Items listed in a dataset:
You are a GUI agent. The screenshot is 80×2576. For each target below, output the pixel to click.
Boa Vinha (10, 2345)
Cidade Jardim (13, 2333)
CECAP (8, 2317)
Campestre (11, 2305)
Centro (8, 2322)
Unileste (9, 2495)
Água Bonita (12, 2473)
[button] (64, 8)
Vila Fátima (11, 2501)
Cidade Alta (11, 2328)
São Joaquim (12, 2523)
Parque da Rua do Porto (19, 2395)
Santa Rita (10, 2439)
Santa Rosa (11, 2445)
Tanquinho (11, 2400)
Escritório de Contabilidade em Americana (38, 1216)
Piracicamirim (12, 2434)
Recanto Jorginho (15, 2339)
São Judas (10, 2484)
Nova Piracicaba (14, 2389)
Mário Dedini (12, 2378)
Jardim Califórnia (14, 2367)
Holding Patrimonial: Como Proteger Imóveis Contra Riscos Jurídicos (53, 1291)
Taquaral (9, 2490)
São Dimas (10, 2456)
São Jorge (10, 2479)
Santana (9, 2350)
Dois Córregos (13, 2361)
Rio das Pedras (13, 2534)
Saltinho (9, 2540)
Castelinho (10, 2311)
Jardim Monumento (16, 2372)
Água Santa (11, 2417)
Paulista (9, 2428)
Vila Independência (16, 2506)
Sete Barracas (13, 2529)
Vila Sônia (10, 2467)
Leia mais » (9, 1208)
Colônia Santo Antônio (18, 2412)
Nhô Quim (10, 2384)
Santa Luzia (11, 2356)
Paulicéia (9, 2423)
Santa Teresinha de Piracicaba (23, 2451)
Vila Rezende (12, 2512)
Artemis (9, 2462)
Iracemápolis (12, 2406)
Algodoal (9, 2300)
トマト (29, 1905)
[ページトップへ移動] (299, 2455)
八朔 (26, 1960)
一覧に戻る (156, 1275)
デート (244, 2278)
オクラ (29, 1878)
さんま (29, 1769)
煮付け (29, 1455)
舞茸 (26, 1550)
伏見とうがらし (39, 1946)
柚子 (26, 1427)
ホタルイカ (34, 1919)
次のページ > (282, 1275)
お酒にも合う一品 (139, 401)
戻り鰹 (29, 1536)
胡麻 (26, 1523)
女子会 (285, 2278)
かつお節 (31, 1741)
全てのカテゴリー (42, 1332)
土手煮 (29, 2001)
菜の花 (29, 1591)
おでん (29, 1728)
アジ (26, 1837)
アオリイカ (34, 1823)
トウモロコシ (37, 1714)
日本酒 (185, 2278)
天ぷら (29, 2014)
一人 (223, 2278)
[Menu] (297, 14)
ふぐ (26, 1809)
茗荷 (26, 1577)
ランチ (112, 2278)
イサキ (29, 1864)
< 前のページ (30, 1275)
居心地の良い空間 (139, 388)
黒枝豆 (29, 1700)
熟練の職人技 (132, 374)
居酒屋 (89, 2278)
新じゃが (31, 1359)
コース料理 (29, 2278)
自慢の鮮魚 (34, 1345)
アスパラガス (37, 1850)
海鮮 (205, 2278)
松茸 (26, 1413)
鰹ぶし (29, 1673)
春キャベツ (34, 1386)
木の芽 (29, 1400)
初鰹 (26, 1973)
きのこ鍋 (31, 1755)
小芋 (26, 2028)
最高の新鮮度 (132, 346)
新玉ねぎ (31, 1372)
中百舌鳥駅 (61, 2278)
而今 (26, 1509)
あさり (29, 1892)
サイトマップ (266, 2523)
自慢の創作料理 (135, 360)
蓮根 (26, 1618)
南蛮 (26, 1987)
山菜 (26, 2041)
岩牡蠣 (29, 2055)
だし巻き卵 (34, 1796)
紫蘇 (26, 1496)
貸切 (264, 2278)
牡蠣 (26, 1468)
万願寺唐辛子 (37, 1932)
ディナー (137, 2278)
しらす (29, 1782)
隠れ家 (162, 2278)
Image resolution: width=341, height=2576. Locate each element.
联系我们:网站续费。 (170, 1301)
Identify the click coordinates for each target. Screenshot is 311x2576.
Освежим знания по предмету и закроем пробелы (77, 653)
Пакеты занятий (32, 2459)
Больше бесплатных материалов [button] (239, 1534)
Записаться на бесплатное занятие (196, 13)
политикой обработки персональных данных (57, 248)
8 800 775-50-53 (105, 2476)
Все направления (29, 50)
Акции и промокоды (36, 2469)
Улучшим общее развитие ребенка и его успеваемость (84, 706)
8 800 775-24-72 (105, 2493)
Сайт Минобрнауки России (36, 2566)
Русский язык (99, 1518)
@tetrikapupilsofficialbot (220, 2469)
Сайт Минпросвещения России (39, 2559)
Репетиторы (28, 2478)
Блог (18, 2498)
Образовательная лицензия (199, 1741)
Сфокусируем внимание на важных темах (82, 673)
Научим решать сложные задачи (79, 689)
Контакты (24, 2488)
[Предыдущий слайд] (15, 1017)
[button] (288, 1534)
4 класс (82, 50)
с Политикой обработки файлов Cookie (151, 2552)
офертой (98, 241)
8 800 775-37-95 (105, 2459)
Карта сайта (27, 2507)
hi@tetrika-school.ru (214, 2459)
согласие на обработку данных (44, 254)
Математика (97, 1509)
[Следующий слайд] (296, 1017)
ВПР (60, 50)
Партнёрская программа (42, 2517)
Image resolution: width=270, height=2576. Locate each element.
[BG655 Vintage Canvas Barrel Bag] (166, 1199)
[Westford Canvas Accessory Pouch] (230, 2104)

What you should do: Every line from the one containing "Репетиторы (28, 2478)" through the last line above should be retyped exactly; no other lines are wanted.

Exercise response:
Репетиторы (28, 2478)
Блог (18, 2498)
Образовательная лицензия (199, 1741)
Сфокусируем внимание на важных темах (82, 673)
Научим решать сложные задачи (79, 689)
Контакты (24, 2488)
[Предыдущий слайд] (15, 1017)
[button] (288, 1534)
4 класс (82, 50)
с Политикой обработки файлов Cookie (151, 2552)
офертой (98, 241)
8 800 775-37-95 (105, 2459)
Карта сайта (27, 2507)
hi@tetrika-school.ru (214, 2459)
согласие на обработку данных (44, 254)
Математика (97, 1509)
[Следующий слайд] (296, 1017)
ВПР (60, 50)
Партнёрская программа (42, 2517)
Image resolution: width=270, height=2576. Locate each element.
[BG655 Vintage Canvas Barrel Bag] (166, 1199)
[Westford Canvas Accessory Pouch] (230, 2104)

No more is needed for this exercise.